少年カメラ・クラブ

子供心を失わない大人であり続けたいと思います。

論文捏造

2009-08-27 22:17:40 | その他
新聞の書評欄を見て図書館で借りてきて読んだ本。NHKのドキュメンタリーで放送された内容をまとめたものだという。この本、めちゃめちゃおもしろかった。お勧めです。少し前の本なので、本屋で平積みにはなっていないです。

一時は海外のアカデミアに身を置いたことがあるものとして、なんかすごくわかる気がする。教授は専門知識というよりも金をいかに取ってくるかで、その地位がきまる。金のない教授は、よい学生を大学院生として迎え入れることもできない。そんな中で、データを偽造して論文を発表してしまう誘惑に駆られることがあっても、不思議ではない気もする。

でも、本を読んだ感想はそういうことよりも、「事実」というものの危うさということを改めて考えさせられた。
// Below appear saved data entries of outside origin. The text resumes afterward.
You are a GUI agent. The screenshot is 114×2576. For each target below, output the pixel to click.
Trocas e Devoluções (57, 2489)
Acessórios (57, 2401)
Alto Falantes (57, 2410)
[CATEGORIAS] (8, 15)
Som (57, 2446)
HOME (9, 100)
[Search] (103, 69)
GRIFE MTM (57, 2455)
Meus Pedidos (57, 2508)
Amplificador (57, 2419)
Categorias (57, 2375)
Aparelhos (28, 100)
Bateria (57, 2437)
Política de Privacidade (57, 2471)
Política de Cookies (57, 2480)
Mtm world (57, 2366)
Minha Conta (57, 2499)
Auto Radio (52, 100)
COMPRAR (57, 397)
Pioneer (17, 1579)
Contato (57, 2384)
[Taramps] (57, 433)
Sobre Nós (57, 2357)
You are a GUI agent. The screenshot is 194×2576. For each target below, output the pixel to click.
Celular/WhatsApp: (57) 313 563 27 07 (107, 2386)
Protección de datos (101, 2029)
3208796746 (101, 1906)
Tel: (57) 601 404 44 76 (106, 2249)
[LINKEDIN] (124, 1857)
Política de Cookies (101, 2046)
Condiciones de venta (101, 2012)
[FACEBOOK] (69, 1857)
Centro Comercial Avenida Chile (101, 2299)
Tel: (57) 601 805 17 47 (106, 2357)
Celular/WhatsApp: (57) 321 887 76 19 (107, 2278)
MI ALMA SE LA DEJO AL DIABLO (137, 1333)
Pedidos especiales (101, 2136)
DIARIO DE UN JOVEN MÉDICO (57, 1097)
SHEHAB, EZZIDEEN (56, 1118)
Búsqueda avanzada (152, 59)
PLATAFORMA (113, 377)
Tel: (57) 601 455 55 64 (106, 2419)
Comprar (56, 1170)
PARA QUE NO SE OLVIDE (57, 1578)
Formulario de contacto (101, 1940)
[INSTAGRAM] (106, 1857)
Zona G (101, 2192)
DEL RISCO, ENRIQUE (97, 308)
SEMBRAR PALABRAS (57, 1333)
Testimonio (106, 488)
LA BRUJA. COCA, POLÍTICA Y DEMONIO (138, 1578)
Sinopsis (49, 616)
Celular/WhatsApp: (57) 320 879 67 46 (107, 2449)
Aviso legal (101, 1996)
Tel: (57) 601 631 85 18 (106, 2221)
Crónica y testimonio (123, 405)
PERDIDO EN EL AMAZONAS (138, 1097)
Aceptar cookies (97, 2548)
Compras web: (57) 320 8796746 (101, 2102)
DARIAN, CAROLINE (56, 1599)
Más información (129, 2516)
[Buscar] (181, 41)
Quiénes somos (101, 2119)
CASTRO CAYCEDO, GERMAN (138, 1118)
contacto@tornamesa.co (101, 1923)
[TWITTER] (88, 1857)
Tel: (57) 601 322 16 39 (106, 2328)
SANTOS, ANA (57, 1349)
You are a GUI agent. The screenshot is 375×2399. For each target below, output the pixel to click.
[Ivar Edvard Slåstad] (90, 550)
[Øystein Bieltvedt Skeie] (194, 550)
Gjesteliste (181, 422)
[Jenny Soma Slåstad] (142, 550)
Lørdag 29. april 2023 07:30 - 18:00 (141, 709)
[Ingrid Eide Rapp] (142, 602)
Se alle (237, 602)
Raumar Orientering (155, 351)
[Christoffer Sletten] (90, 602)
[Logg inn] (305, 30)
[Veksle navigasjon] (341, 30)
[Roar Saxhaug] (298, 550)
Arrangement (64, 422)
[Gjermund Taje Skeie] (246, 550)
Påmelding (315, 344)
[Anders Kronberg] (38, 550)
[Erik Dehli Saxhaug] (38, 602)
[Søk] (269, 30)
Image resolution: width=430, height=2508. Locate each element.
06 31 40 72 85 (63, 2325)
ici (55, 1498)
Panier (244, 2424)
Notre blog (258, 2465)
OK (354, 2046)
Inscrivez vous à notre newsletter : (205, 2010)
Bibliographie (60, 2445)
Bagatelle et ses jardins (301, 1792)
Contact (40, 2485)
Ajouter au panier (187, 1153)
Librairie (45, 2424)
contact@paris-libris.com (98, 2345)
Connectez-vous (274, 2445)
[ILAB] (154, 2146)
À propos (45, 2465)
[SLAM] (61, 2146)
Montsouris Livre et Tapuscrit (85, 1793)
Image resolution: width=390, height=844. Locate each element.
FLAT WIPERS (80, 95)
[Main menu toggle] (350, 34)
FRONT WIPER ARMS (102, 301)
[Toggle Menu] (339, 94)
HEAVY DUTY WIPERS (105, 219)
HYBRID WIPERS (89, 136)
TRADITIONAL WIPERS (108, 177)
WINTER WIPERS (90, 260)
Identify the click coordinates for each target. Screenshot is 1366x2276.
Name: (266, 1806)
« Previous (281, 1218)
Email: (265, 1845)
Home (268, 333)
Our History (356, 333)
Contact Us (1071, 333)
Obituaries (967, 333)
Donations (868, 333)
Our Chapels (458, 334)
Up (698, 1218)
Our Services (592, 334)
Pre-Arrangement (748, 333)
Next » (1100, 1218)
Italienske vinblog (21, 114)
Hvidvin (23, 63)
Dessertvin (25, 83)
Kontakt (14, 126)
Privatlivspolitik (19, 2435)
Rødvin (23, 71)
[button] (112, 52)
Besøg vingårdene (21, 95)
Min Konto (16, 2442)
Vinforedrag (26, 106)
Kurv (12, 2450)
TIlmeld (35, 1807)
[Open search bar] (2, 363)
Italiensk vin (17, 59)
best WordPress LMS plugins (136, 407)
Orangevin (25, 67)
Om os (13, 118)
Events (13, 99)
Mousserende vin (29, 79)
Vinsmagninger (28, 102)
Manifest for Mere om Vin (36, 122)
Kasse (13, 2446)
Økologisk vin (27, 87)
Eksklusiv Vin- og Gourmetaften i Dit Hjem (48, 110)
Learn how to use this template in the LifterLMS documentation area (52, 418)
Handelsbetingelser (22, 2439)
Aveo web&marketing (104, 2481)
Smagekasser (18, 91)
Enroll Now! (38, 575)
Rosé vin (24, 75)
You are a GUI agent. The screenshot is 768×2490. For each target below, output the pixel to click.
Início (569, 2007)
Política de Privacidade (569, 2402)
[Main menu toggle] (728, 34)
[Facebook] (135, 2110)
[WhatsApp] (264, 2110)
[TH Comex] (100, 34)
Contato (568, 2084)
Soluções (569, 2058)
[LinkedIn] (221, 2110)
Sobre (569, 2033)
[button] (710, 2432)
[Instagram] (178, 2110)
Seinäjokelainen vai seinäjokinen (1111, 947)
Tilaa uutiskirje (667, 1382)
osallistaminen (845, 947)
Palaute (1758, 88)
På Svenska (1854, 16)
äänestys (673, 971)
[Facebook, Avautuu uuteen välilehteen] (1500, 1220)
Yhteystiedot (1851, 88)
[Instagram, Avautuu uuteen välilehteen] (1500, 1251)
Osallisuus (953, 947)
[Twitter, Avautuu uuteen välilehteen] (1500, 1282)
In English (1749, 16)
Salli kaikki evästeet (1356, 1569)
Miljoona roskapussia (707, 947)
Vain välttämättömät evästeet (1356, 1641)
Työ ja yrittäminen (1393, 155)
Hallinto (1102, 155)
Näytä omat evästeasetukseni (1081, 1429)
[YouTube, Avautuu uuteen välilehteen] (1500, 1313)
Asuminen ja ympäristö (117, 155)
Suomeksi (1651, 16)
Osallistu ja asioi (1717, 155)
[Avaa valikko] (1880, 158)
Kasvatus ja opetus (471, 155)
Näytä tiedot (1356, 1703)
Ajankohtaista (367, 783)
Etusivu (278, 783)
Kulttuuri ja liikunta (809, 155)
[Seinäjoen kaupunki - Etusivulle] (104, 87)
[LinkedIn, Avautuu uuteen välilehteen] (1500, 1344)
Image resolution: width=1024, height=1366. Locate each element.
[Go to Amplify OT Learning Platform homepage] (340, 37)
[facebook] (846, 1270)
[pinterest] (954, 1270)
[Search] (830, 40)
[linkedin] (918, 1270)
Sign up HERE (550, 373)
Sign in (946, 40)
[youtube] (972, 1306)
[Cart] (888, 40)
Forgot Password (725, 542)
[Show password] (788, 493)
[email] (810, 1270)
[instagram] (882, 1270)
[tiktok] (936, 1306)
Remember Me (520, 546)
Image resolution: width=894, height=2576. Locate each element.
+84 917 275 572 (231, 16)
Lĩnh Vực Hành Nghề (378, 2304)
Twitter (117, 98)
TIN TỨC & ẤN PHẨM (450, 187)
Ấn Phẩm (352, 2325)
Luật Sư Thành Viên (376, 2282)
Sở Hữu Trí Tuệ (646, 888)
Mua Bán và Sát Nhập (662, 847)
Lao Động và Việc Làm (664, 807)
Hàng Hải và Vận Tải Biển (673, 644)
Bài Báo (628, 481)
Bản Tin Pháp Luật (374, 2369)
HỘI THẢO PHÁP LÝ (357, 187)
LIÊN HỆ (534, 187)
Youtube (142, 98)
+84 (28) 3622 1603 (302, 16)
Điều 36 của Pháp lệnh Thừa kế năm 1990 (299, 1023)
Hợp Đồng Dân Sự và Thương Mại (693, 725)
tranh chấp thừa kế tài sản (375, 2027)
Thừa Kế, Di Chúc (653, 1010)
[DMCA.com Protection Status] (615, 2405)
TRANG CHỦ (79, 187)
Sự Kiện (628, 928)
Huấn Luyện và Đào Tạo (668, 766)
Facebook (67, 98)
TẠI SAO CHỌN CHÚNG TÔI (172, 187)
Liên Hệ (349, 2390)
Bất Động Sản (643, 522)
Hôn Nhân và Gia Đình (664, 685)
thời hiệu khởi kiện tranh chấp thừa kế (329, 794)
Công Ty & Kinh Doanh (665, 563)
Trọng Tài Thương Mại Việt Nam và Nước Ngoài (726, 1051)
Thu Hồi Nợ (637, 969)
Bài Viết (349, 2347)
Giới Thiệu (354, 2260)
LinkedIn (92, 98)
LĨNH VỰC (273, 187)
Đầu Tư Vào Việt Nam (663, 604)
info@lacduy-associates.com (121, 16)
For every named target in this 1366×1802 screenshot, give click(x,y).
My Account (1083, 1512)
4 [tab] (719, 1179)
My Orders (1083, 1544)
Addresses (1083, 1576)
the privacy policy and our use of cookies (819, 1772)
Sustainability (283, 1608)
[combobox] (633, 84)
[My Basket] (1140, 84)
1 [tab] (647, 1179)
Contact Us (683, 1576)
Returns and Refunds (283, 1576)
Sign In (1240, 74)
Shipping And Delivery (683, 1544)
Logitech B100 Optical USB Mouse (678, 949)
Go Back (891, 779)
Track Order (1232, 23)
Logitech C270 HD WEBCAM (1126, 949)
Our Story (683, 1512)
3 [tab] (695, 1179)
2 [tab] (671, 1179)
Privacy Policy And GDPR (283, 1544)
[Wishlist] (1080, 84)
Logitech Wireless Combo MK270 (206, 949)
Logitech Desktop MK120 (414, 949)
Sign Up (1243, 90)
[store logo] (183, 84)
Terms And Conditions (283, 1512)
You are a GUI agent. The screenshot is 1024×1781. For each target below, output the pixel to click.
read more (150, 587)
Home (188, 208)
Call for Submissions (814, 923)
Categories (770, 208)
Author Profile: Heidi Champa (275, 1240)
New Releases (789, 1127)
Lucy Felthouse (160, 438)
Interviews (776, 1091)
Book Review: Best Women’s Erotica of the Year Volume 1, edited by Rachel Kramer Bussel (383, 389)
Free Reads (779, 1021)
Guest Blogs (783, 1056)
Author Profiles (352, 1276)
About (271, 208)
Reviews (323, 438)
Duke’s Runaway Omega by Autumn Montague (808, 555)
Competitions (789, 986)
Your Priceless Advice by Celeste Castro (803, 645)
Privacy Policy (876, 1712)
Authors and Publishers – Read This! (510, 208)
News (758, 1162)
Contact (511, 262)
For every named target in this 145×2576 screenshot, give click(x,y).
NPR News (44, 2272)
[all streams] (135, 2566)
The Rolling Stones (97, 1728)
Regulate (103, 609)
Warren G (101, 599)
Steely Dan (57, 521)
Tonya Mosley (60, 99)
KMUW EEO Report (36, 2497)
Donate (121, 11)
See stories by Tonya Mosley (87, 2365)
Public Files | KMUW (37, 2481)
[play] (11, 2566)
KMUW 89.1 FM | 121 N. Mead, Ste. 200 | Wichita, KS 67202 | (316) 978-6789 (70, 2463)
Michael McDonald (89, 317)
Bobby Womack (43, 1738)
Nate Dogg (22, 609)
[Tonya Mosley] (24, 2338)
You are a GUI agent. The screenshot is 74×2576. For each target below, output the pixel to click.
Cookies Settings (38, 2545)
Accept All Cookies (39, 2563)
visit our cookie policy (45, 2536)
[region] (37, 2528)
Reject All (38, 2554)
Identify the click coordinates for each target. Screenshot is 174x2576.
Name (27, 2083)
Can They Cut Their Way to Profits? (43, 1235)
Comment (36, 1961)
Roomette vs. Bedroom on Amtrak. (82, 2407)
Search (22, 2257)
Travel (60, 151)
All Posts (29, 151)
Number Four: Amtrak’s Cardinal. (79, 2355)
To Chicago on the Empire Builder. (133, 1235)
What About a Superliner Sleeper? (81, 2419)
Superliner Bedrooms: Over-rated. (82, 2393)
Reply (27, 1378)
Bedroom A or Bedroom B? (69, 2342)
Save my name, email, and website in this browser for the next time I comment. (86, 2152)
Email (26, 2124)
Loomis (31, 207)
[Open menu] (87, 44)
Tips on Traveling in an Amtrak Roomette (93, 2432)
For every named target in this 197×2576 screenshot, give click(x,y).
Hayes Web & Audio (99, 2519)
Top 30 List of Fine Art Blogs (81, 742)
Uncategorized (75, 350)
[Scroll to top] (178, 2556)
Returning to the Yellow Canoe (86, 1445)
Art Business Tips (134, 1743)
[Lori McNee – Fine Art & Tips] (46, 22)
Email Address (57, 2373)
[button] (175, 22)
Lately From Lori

ネイチャーやサイエンスにのった研究を人々は間違いなく事実だと思う。有名大学の教授が共著の論文は事実に違いない。それを思いこみといったらそれまでだけど、実は事実の本質は思い込みに他ならないような気もする。事実とは、人間とは関係なく存在する真実などではなく、大多数の人が信じていること(つまり思いこみ)に過ぎないのだ。

リアリティとはすべて思い込みの産物なのだ。写真に写るリアリティ、それさえもフォトグラファーの思い込みに過ぎないともいえるはず。